4. Allowance of Appeal regarding the discretionary aspects of
sentencing is requested as appeal issue presents a substantial
question that imposition of his sentence violates the fundamental
norms underlying the sentencing process. Sentence imposed is
unreasonable, improper and malicious violating the fundamental
norms of the sentencing process as [its] imposition discriminates
against his age.
Williams’ Br. at 2 (unpaginated).
“When reviewing the denial of a PCRA petition, this Court’s standard of
review is limited ‘to whether the PCRA court’s determination is supported by
evidence of record and whether it is free of legal error.’” Commonwealth v.

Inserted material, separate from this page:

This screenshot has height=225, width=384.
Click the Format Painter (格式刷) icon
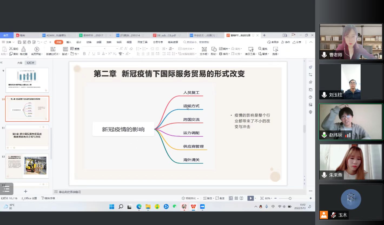[24, 49]
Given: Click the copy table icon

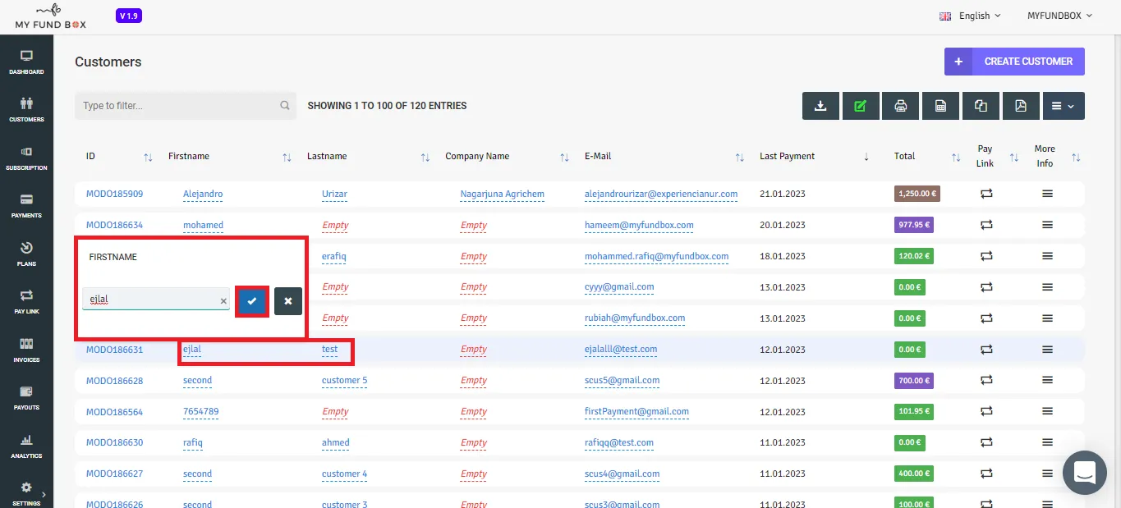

Hart, 199 A.3d 475, 481 (Pa.Super. 2018) (quoting Commonwealth v. Pew,
189 A.3d 486, 488 (Pa.Super. 2018)).
Williams first challenges his designation as an SVP under SORNA.
Williams argues “current precedent” has established that the SVP statute is
unconstitutional because it allows a court to make an SVP determination
without requiring the court to make that finding beyond a reasonable doubt.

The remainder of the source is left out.